Rekening houdend met het tijdpad: 16 december 1977?

III.
Februari 1979: Abel Bernard, topkok van La Cravache d’Or, krijgt voor zijn kookkunsten van GaultMillau een ‘Clé d’Or’ waarna Kuifje hem een ‘Gouden Hart’ bezorgt, met de felicitaties van Hergé:


Lang kan de Franse chef de cuisine er niet van genieten, hij overlijdt niet heel veel later. De tekening werd begin dit jaar in Parijs geveild voor € 84.629. Voor die prijs heb je ook zomaar tien kilo excellente witte truffels.

IV.
Joost de Vries beklaagt zich deze week in De Groene Amsterdammer over vuistdikke biografieën waarin de nadruk ligt op onbekende logistieke bewegingen, financiële situaties en uitvoerige correspondenties. Daarin wordt, volgens de schrijver, de geest van de hoofdpersoon niet levend gehouden, maar het onderwerp juist gemummificeerd.


Tachtig jaar nadat zijn geesteskind als mummie dreigde te eindigen, is het Hergé zelf die we diep in de zwachtels hebben gedraaid.

maandag 2 december 2013

De gouden zweep



Verrukkelijk onzinnig hamerstuk, gistermiddag op de Hergé-veiling van Piasa. Gesigneerd bonnetje voor een truffelmaaltijd bij ‘La Cravache d’Or’, à raison van 11.000 Belgische frank. Gedateerd: 16 december 1977.
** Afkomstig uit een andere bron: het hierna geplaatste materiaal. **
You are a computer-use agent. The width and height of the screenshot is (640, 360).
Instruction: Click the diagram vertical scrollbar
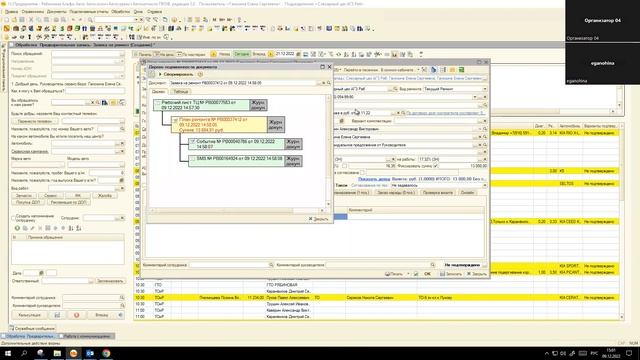[328, 151]
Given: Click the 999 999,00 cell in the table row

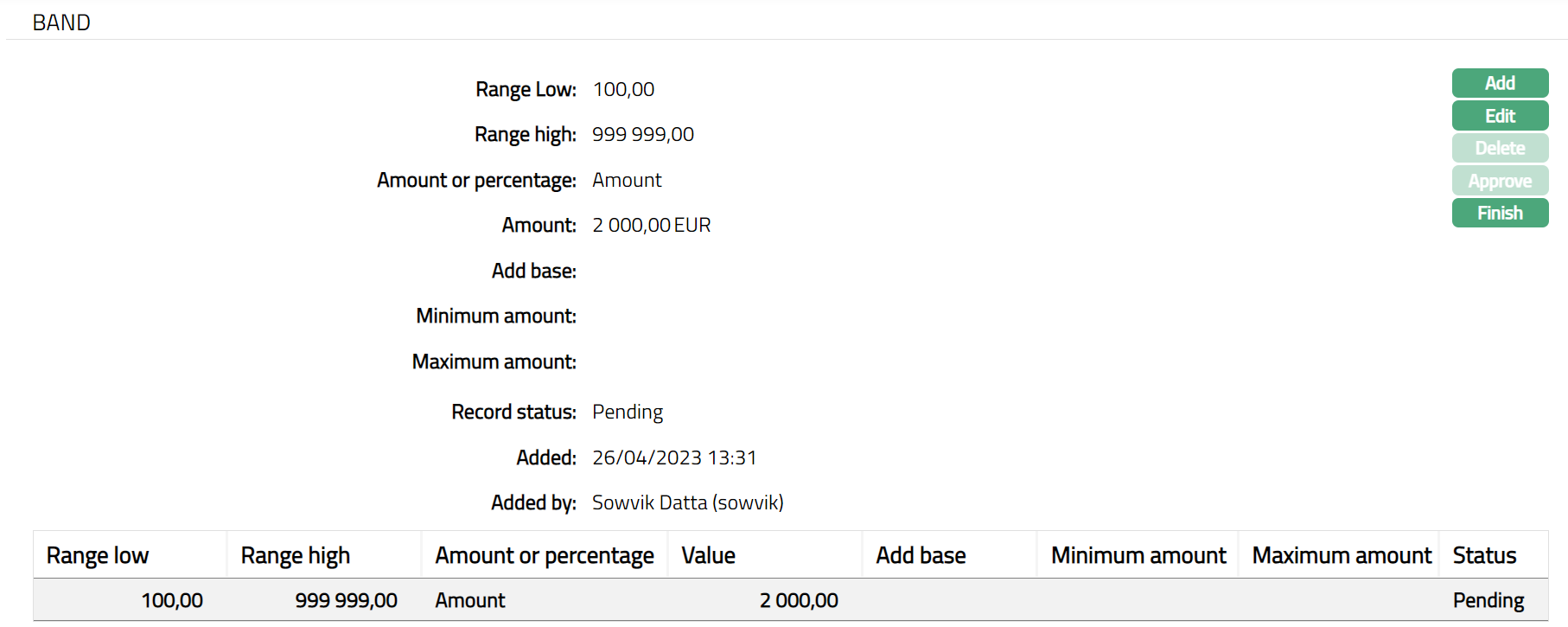Looking at the screenshot, I should pos(346,600).
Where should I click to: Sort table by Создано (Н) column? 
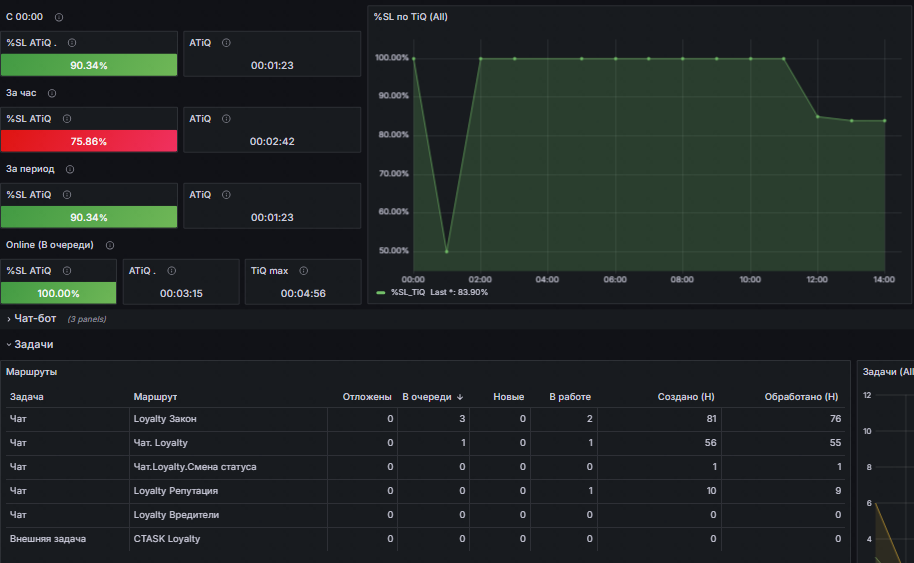pos(686,397)
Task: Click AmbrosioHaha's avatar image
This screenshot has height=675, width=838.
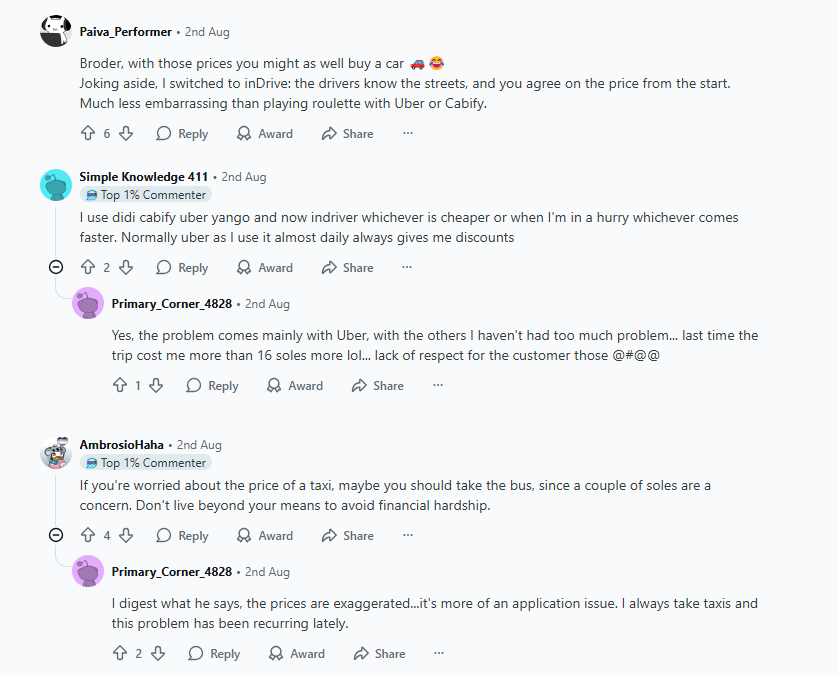Action: click(56, 453)
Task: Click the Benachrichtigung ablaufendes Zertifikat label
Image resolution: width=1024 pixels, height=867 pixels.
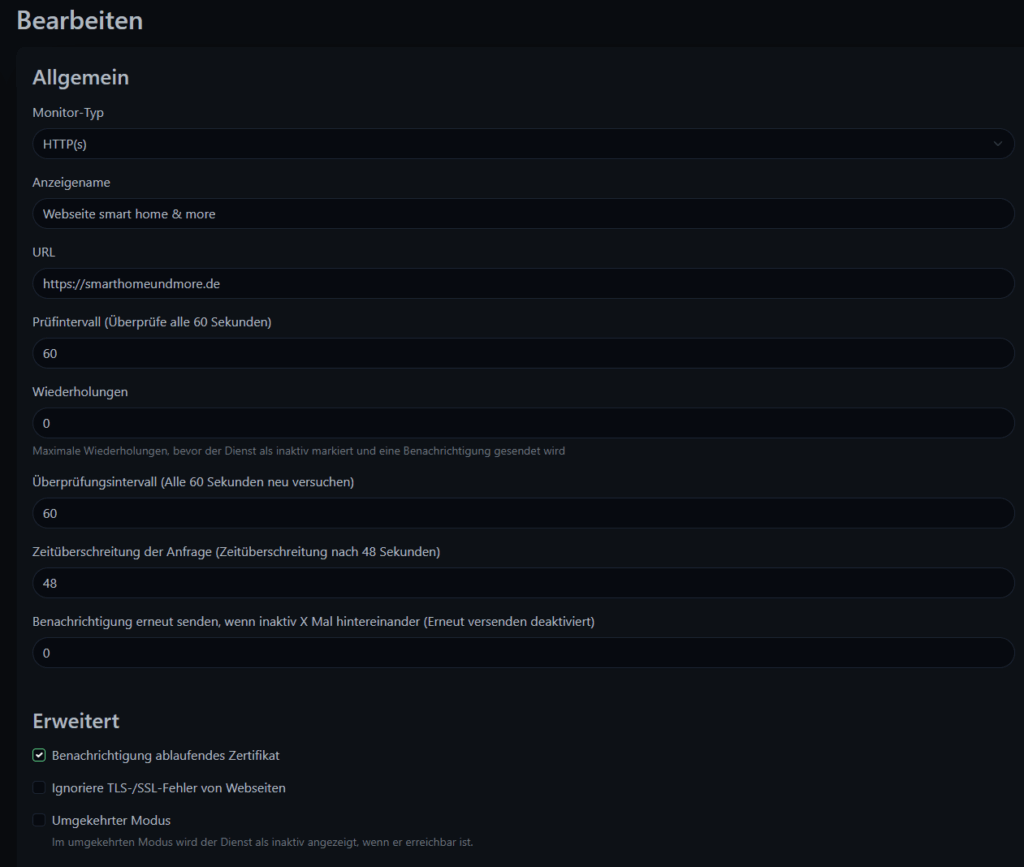Action: point(165,755)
Hergé heeft een erg mooi moment gekozen om in die zaak te eten: chef Abel Bernard kreeg luttele maanden eerder zijn eerste Michelinster*. In de keuken van de Fransman werkte ondermeer leerling-kok Luigi Ciciriello, tegenwoordig eigenaar van mijn favoriete Brusselse restaurant en geen onbekende op dit blog. Toch eens bij hem informeren of hij op die bewuste dag een glimp van de Tekenaar heeft opgevangen!

*) Er was een Nederlandse topkok nodig om de tweede ster binnen te slepen: Robert Kranenborg.